Ter zitting heeft appellant gesteld dat de operatie aan zijn linkerschouder mislukt is en dat hij met name aan zijn linkerschouder, -arm en -hand beperkingen ondervindt. Uit zijn verklaringen zoals afgelegd bij zowel de verzekeringsarts als de verzekeringsarts bezwaar en beroep blijkt echter dat appellant vooral rechterschouderklachten naar voren heeft gebracht. Ook uit de brieven van Swen van 6 oktober 2015 en van 21 april 2016 blijkt dat de reden van beide consulten op 24 augustus 2015 en op 17 februari 2016 was gelegen in de rechterschouderoperatie van 18 februari 2015 en dat hij toen ook hoofdzakelijk rechterschouderklachten heeft gemeld. Ook uit de gronden van bezwaar en uit het
proces-verbaal van de zitting van de rechtbank blijkt dat appellant het accent heeft gelegd op zijn rechterschouderklachten. De verzekeringsarts bezwaar en beroep heeft bovendien vastgesteld dat de linkerschouder een volledige actieve beweeglijkheid laat zien. Wat appellant ter zitting heeft aangevoerd over zijn linkerschouderklachten leidt dan ook niet tot een ander oordeel.
4.4.
De rechtbank wordt ook gevolgd in haar begrijpelijke oordeel dat het Uwv voldoende heeft gemotiveerd dat de aan de toetsing ten grondslag gelegde functies in medisch opzicht geschikt zijn voor appellant. Zoals hiervoor is overwogen, is appellant niet meer beperkt aan zijn linkerschouder dan door de verzekeringsartsen aangenomen. De stelling dat hij in het geheel niet boven schouderhoogte actief kan zijn, en één van de functies daarom niet geschikt zou zijn voor hem, kan dan ook niet worden gevolgd. De arbeidsdeskundige bezwaar en beroep heeft verder afdoende gemotiveerd dat in de geselecteerde functies voldoende mogelijkheid bestaat tot vertreden en de belastbaarheid op zitten niet wordt overschreden.
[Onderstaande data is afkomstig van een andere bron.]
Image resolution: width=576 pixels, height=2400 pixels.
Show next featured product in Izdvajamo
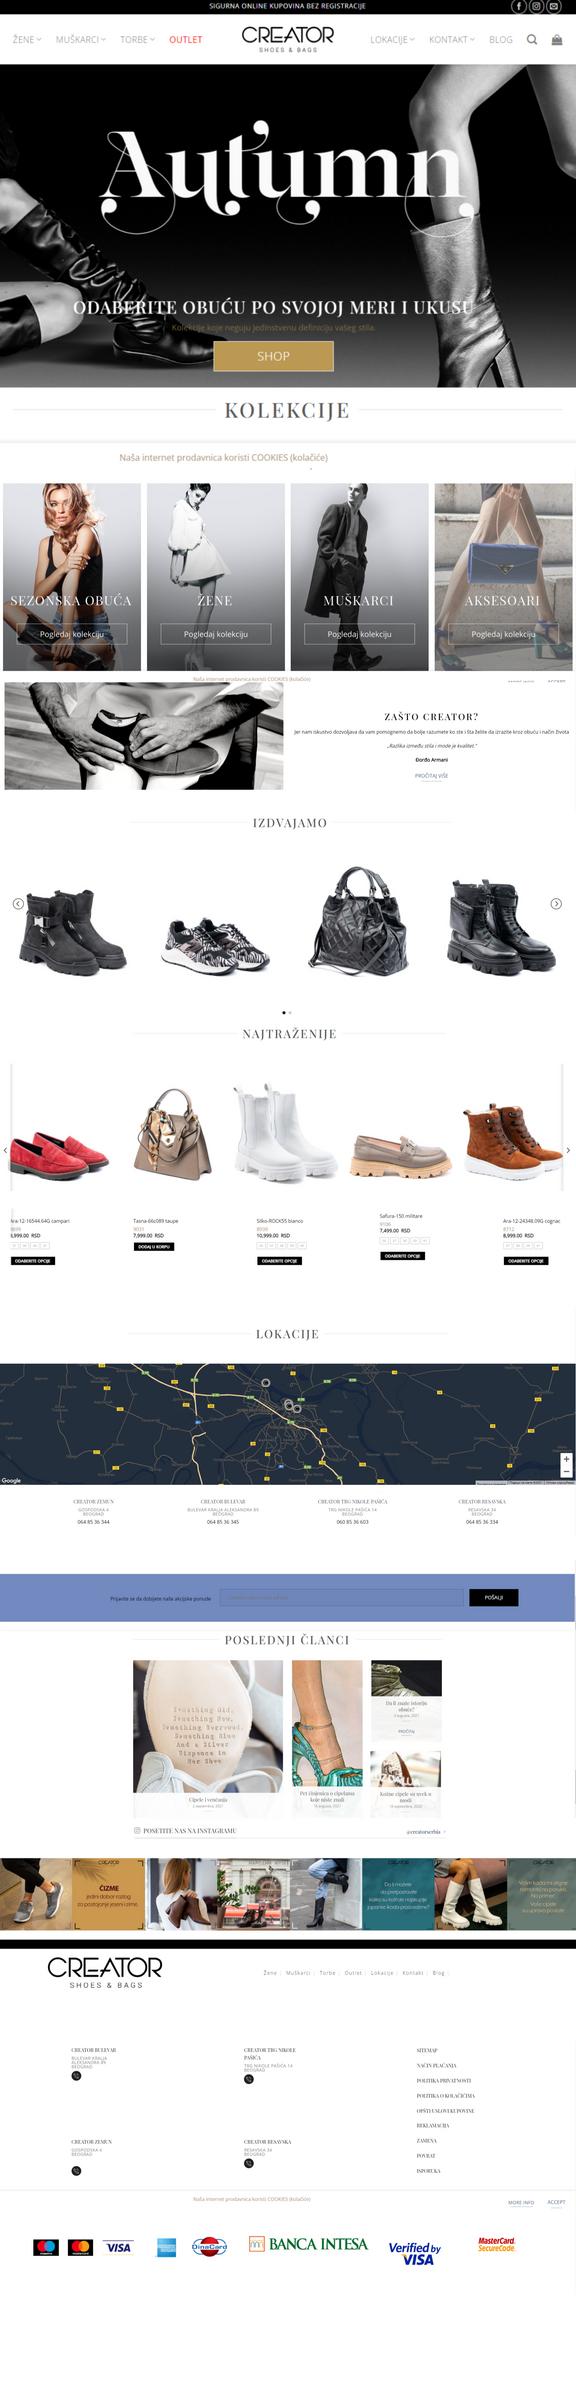pyautogui.click(x=556, y=903)
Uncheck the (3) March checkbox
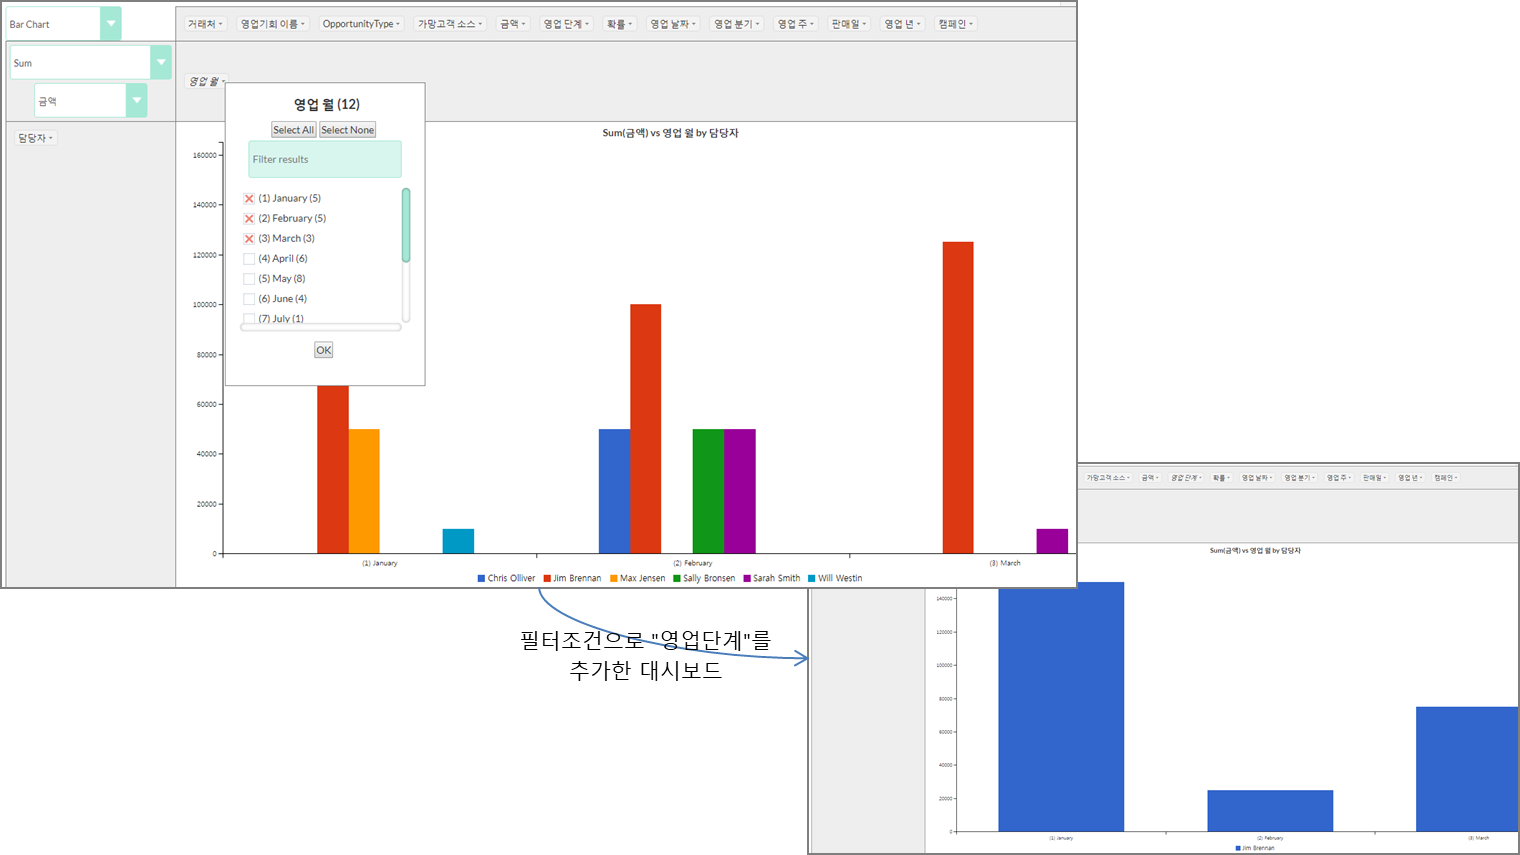 coord(249,239)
5. De overwegingen in 4.2 tot en met 4.4 leiden tot de conclusie dat het hoger beroep niet slaagt en de aangevallen uitspraak moet worden bevestigd.
6. Voor een veroordeling in de proceskosten bestaat geen aanleiding.

BESLISSING

De Centrale Raad van Beroep bevestigt de aangevallen uitspraak.
Deze uitspraak is gedaan door A.T. de Kwaasteniet, in tegenwoordigheid van J.R. Trox als griffier. De beslissing is uitgesproken in het openbaar op 28 maart 2018.